Mais le contenu de la revue était évidemment d’une toute autre qualité que son apparence. Dans un paysage médiatique dominé à l’époque par quelques journaux, avant tout par le très conservateur Luxemburger Wort, le Brennpunkt proposait un changement de perspective novateur. L’actualité du premier choc pétrolier y était présentée non pas selon la narration dominante des centres du pouvoir, mais à partir du vécu des millions de personnes qui composaient ce qu’on appelait alors le Tiers Monde. Le sous-développement n’y était pas caractérisé comme le résultat d’un processus de rattrapage mal négocié, mais comme la conséquence des dépendances économiques et politiques mises en place par les pays du Nord.

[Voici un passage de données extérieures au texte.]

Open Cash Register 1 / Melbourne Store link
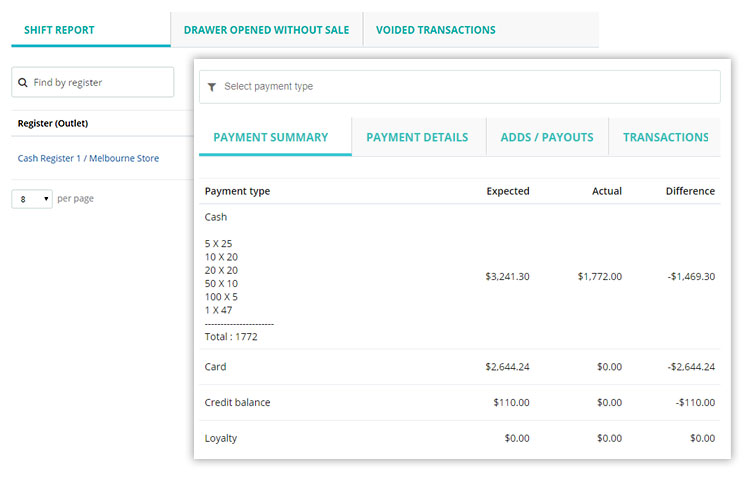Screen dimensions: 756x480 point(88,158)
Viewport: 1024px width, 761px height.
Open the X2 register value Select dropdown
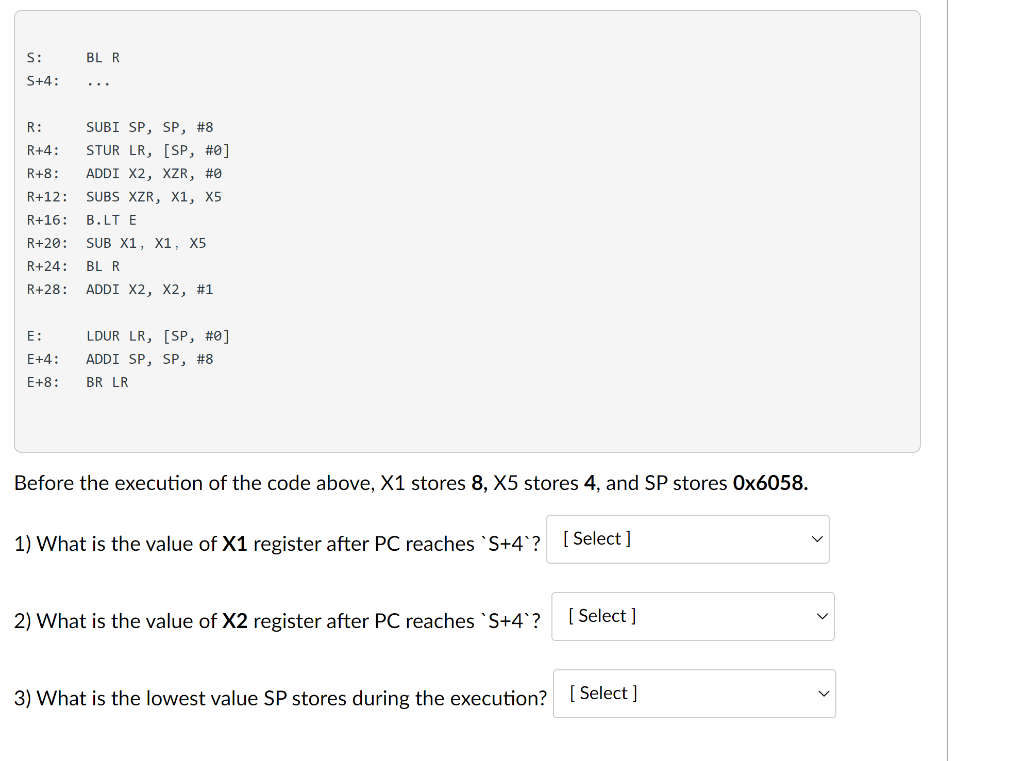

Ce changement de perspective est ce qui caractérise le Brennpunkt jusqu’à nos jours et il est toujours aussi pertinent. Car si l’offre en matière d’information s’est considérablement élargie, le point de vue des populations marginalisées de la planète reste largement ignoré. Pourtant, nous ferions bien de nous intéresser davantage à ce qu’il se passe dans les bidonvilles d’Amérique centrale, dans les villages reculés de la savane africaine ou sur les petits marchés du subcontinent indien. Les réflexions sur l’avenir de la planète, sur les évolutions politiques et sur de nouvelles formes d’organisation sociétale y sont souvent plus avancées que dans nos forums occidentaux.
Le Brennpunkt enrichit le débat public au Luxembourg en relayant les idées, les luttes, les doléances et les espoirs des peuples du Sud et plus particulièrement des acteurs de la société civile. Alors que nos sociétés montrent une dangereuse tendance à se renfermer sur elles-mêmes et à se complaire dans un nombrilisme suffocant, ces réflexions venues d’ailleurs sont souvent surprenantes et inspirantes. Elles nous aident à voir d’un œil plus critique notre propre rôle dans le système mondial et à trouver de nouvelles solutions aux nombreux défis auxquels nous sommes tous confrontés.
D’accord, l’influence du Brennpunkt sur l’opinion publique luxembourgeoise est à première vue limitée à cause de son faible tirage. Mais il ne faut pas non plus sous-estimer sa contribution aux débats des dernières décennies en ce qui concerne la politique internationale et les enjeux du développement durable. Surtout dans le secteur de la coopération et plus particulièrement dans la communauté des ONG, la revue a très souvent lancé les débats, cristallisé les opinions et façonné les argumentaires. Elle a sans doute ajouté une pierre importante à la construction d’une coopération luxembourgeoise qui jouit aujourd’hui d’une bonne réputation.
En 1973, un groupe de jeunes a décidé d’éditer une revue sur la coopération et le développement international parce que les journaux de l’époque refusaient de prendre en considération leur point de vue. C’était le début d’une belle aventure qui dure depuis 50 ans et qui, espérons-le, perdura encore pendant de nombreuses années.